Racism is still a big issue and a big deal.  Two of the institutions that continue to remind us of this truth are the Church and the public school system. I'll save my rant on the church and racism for another day but if you guessed that Sunday was the most segregated day of the week, then you'd be right.
But as for the school systems, I've been following them for quite some time; as a student, then as a teacher and now as a parent. Racism exists, it is evident in the public school systems and it is blatant. You don't believe me? Go on your computer, type in your zip code, if you live in a community that's predominantly black, read off the standardized test results for the children in that community. Now if you live in a predominantly white neighborhood, I want you to compare those test results to that of your neighbors that live in predominantly black or minority community. Exactly! There's a huge gap isn't there?

Please, please don't tell me about effort levels.
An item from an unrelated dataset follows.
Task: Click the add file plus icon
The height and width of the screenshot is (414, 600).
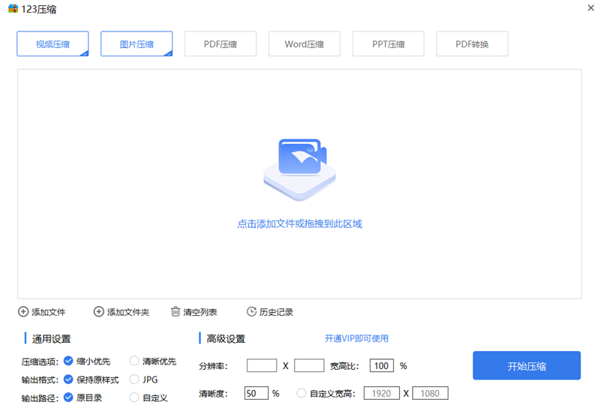Action: 23,312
As a mom of three black boys who started becoming aware of the covert nature of racism in America. I have had to work extra hard to educate my sons of the realities of this issue in America and around the world. I often tell them "racism is real. At some point you will sense that your teachers will treat you differently from the other children but that gives you no right to not produce your best work and respond with disrespect; keep working hard". When they were in "average" level courses, I would ask them "look around your classroom how many black children do you notice in your class?" They would say: "we're all black mom" "exactly" and we would discuss the different reasons why that was the case and racism was one of them! I have had to fight to get them into advanced placement courses and they did not always understand why I would challenge them to be above "average". This year my oldest sat us down to plead for us to lower our expectations of an 88 to an 80 and during his plea he said "mom, I have all AP courses and I'm the only black boy in my class and I'm working hard". His comment stung my heart and I was sad that he had to live through the realities of this world.  I don't understand why mostly minorities are found in "average" level courses and you can barely find them in the AP courses. I don't understand why black children are being left behind in the public school systems. If racism isn't alive then why does the huge educational gap exist?

So here’s the point; Racism is still alive.  Its fingerprints are seen in many of the institutions we love and trust.  Instead of denying its existence, let us fight the status quo and change the systems that continue to perpetuate such an inhumane system.  Let us join hands and declare that “every kid, regardless of zip code and color, deserves a quality education”.  Let us ask of the church, why? Why are Sunday mornings the most segregated day of the week?  Could we, the body of Christ, be continuing to perpetuate a system that Christ Himself came to destroy?


Let us never be silent in the presence of injustice.  Covert Racism is unjust!